Sculptor and coder Blair Simmons finds kinship with the more-than-human world by humorously probing the limits and failures of machine memory. In “…/documents/files/memories/digitalhoard,” Simmons displays her college MacBook Pro on the wall, activating its personality through an HTML program that enables it to ask viewers for help deleting files. She explains, “I want my computer to forget like I do.” Yet the task is too great, its files too numerous.

While this MacBook Pro feels animate and burdened, across the gallery, an embalmed laptop in “Portrait of Phil Caridi From Ages 30 to 39” could be mistaken for a stelae or architectural fragment. Similarly, “Portrait of Matt Piazza from Ages 24-26” appears fossilized. A sliver of metal peaks through the geologic material, curving into the familiar form of an iPhone. Part of Simmons’ series Archive of Digital Portraits Cast in Concrete, this work and the eight others in the gallery subvert the viewer’s expectations. Intentionally resembling museum artifacts, her sculptures combine obsolete personal electronic devices, “unwiped data”, and cast concrete.
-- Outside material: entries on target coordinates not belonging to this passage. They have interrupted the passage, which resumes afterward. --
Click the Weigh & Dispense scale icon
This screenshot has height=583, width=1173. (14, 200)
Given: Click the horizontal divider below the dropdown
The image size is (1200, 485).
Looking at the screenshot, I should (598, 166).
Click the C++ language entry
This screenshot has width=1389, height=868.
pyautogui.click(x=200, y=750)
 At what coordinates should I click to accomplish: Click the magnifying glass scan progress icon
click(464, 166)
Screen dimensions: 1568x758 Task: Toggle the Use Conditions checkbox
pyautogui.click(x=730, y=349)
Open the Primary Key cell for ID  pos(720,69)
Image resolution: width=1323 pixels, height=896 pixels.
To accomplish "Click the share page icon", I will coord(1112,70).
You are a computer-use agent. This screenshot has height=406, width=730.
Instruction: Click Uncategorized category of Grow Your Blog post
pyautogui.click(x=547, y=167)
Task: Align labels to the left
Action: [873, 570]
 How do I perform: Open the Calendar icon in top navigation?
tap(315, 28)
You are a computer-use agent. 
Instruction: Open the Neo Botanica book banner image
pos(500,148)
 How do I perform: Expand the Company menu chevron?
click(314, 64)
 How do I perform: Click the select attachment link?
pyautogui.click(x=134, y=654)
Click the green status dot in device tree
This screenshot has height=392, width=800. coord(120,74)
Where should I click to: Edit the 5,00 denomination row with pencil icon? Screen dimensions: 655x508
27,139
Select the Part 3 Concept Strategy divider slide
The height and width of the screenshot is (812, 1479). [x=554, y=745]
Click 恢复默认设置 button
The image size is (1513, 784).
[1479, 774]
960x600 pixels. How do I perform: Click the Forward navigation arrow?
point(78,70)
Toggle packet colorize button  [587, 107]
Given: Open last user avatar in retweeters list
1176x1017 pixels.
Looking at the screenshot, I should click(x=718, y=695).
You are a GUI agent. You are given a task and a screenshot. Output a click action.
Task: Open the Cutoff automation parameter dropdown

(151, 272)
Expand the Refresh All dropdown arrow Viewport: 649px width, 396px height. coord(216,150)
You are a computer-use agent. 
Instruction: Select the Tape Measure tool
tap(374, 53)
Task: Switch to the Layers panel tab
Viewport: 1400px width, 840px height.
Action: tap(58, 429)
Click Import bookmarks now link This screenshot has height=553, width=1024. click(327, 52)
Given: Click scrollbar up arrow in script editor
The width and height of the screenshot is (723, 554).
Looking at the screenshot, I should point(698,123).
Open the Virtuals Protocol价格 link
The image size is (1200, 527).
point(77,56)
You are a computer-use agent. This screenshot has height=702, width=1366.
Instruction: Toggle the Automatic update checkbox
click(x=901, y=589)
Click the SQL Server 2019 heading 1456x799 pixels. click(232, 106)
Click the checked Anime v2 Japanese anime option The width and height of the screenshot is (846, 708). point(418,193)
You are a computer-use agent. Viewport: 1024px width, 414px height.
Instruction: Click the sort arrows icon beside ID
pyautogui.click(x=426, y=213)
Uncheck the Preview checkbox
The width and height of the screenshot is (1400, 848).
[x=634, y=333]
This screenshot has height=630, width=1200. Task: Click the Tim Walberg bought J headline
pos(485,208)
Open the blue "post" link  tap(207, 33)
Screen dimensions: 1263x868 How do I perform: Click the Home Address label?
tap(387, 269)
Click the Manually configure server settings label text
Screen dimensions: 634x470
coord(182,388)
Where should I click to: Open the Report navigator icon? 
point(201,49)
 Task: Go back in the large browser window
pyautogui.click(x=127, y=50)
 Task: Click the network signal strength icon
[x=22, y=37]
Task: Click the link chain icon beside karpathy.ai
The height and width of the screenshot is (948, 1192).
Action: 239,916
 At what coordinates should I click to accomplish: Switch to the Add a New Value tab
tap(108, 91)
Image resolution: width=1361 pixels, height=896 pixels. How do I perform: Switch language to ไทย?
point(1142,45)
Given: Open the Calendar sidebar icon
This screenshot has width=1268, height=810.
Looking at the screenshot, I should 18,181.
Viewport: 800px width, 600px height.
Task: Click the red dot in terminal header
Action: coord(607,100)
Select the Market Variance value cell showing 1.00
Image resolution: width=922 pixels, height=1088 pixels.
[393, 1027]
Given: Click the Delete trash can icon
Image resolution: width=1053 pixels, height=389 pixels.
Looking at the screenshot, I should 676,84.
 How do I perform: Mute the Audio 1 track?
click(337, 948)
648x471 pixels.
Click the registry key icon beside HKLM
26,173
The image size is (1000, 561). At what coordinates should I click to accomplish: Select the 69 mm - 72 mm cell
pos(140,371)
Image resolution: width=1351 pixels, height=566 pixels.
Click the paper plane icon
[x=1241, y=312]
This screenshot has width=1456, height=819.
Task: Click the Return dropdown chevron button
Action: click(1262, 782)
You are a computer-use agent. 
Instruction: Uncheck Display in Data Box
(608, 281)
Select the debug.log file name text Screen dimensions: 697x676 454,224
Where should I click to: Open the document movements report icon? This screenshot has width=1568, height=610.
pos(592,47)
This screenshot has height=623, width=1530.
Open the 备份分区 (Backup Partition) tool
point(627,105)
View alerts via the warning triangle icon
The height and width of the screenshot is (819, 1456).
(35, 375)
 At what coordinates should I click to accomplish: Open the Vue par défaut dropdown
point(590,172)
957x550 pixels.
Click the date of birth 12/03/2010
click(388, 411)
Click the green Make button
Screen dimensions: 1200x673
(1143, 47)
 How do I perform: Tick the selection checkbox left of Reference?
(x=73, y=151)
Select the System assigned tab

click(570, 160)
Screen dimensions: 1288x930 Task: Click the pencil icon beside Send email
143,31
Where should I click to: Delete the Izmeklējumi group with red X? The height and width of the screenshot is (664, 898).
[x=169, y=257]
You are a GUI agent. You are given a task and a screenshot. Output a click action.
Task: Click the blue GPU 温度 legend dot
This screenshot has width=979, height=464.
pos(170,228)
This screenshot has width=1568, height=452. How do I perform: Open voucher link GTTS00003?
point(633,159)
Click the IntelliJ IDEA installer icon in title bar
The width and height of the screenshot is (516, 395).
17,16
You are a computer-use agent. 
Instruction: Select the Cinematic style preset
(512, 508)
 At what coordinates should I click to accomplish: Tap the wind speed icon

By mimicking the aesthetic of the fossil or artifact, Simmons offers institutional and social critique. Her work asks: what do we use, store, remember, value, and discard—and where does it go?

Take the “Portrait of Matt Piazza.” At first, it appears to be a rock. How could a rock be a portrait? Simmons challenges a Western logic of animacy—rooted in Aristotle—that defines rocks as non-living. If a portrait traditionally depicts a living human, Simmons equates a human with concrete, disorienting that species hierarchy. Then we see the iPhone—once Piazza’s, now entombed. An extension of himself in the form of machine memory, it is also a product of global extraction and labor, particularly in the Global South. Simmons’ preserved fragments expose cycles of consumption and waste, urging us to think with the technological and geological worlds we so often overlook.